For the half-year (H1 2025), FCL's revenue surged by 12.3% year-on-year, reaching PKR 18.06 billion. This growth translated into an 11.6% increase in gross profit to PKR 3.08 billion. However, the gross profit margin marginally declined from 17.18% in H1 2024 to 17.06% in H1 2025. Net profit for H1 also saw a healthy 12.3% increase, reaching PKR 852 million, resulting in an Earnings Per Share (EPS) of PKR 1.32, up from PKR 1.18 in the prior year.

However, a deeper dive into the second quarter (Q2 2025) reveals a different picture. While Q2 revenue grew by 6.2% year-on-year to PKR 9.42 billion, gross profit for the quarter actually declined by 5.3% compared to Q2 2024. This led to a notable compression in the Q2 gross profit margin, falling from 19.15% in Q2 2024 to 16.99% in Q2 2025. Consequently, Q2 net profit decreased by 16% year-on-year to PKR 464 million, with Q2 EPS dropping to PKR 0.72 from PKR 0.86.

On a positive note, finance costs for H1 decreased by 13% to PKR 776 million, indicating some efficiency in debt management despite a challenging interest rate environment. Conversely, other income saw a substantial decline, falling from PKR 484 million in H1 2024 to PKR 210 million in H1 2025, impacting overall profitability.

The balance sheet shows total assets growing by 4.4% to PKR 36.54 billion as of December 31, 2025, with an increase in Property, Plant & Equipment suggesting ongoing capital expenditure.

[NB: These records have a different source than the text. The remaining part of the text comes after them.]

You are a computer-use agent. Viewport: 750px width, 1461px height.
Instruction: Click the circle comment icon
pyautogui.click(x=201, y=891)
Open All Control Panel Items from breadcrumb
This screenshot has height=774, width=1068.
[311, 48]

However, trade debts rose significantly from PKR 7.83 billion to PKR 8.98 billion, and cash balances dropped sharply from PKR 830 million to PKR 286 million. Short-term borrowings also increased from PKR 11.47 billion to PKR 13.80 billion, highlighting an increased reliance on debt for working capital needs.

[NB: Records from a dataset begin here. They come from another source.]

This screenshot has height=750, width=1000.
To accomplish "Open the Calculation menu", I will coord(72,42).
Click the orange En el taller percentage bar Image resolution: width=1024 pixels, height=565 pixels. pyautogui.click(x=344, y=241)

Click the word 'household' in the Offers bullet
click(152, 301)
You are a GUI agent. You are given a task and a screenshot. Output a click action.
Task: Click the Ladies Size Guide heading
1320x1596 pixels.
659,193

Key Drivers & Margin Pressures

The financial statements do not provide a detailed breakdown of revenue by product segment or specific drivers. However, the overall H1 revenue growth suggests continued market demand for Fast Cables' products. The significant pressure on gross margins observed in Q2 indicates that input costs, such as raw materials and energy, likely outpaced the company's ability to adjust pricing or manage its sales mix effectively, eroding profitability despite top-line expansion.

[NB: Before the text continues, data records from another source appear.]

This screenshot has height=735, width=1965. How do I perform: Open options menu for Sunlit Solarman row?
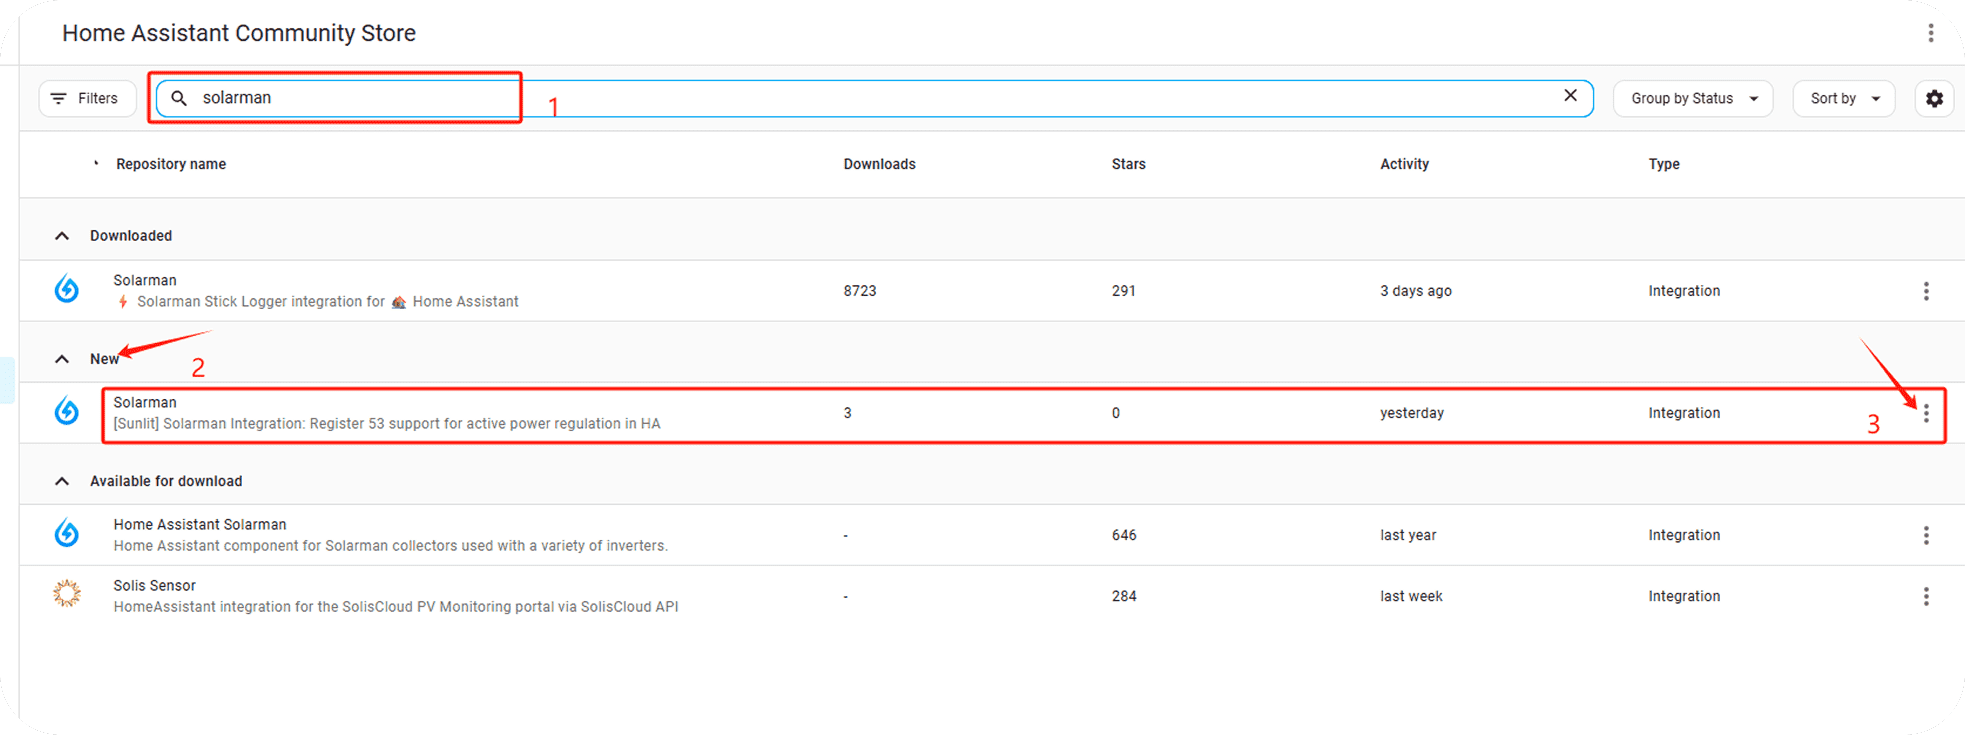[1925, 413]
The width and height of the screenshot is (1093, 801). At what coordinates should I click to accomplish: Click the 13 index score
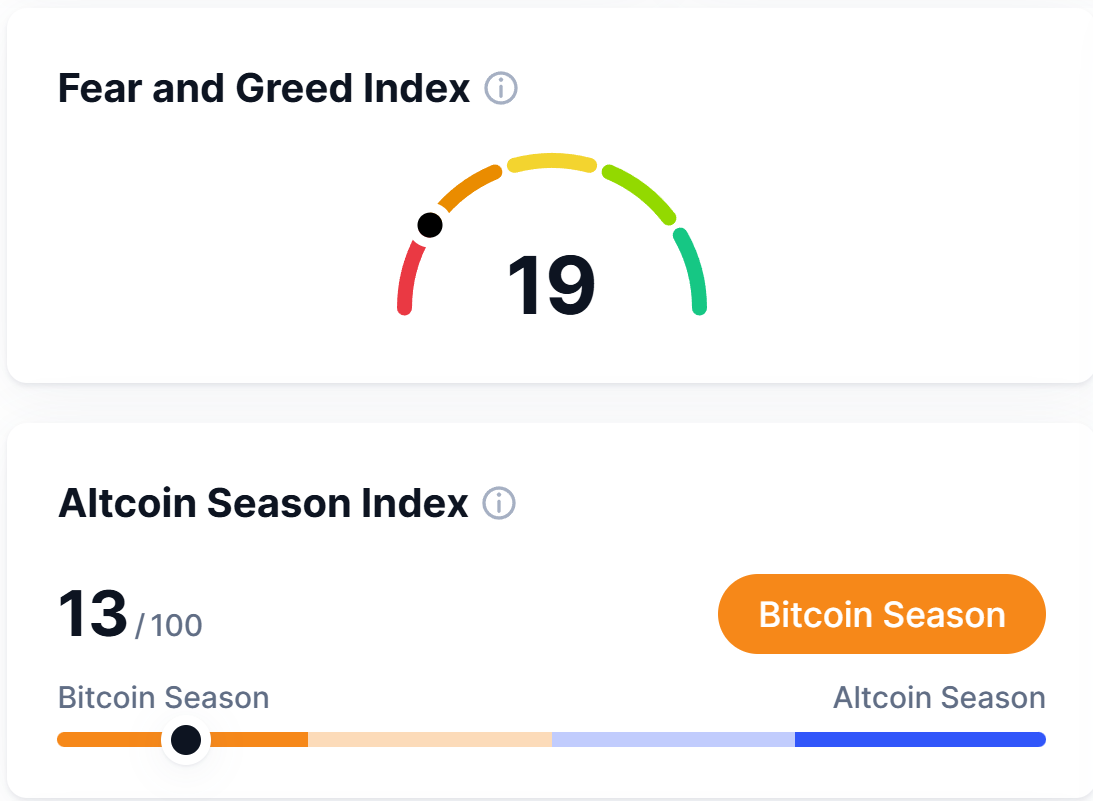point(93,613)

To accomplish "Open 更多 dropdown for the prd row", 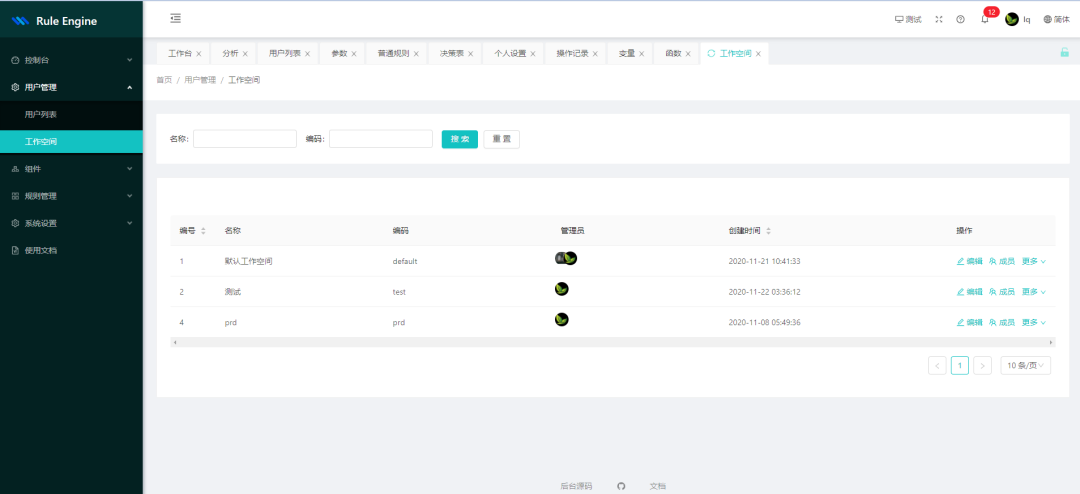I will (1033, 322).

Strategic Signals and Shareholder Actions

FCL appears to be investing in its future, with an increase in Property, Plant & Equipment and Capital Work in Progress, signaling ongoing capital expenditure aimed at expanding or upgrading production capacity. This could support future growth, but it also contributed to a higher use of cash in investing activities during the period.

While H1 finance costs decreased, the substantial increase in short-term borrowings coupled with a sharp decline in cash balances points to a growing reliance on debt to fund operations and working capital. This trend warrants close monitoring by investors, especially concerning liquidity and financial leverage.

While the board has not recommended any corporate action for the half-year ended December 31, 2025, the company did undertake significant shareholder-related activities during this period. The statement of changes in equity reflects a bonus issue of shares worth PKR 157 million, which increased the paid-up capital. Additionally, a final cash dividend of PKR 0.50 per share (5%) for the fiscal year ended June 30, 2025, was paid to shareholders during this half-year.

Investor Takeaway

Investors should view these results with a nuanced perspective. While the overall H1 revenue growth and net profit figures are positive, the underlying weakness in Q2, particularly the sharp decline in gross margins and net profit, is a critical concern. The company's ability to maintain top-line growth is encouraging, but profitability is clearly under pressure, raising questions about sustainable earnings in a challenging economic environment.

Key areas for investors to watch in the coming quarters include:

  • The company's ability to manage rising input costs and restore gross margins, especially in the current inflationary environment.
  • Trends in trade receivables and the effectiveness of working capital management.
  • Further updates on capital expenditure projects and their expected impact on future capacity and efficiency.
  • The company's strategy for managing its short-term debt and improving its cash position.
  • Future dividend declarations, as the absence of a dividend for this period might impact investor sentiment.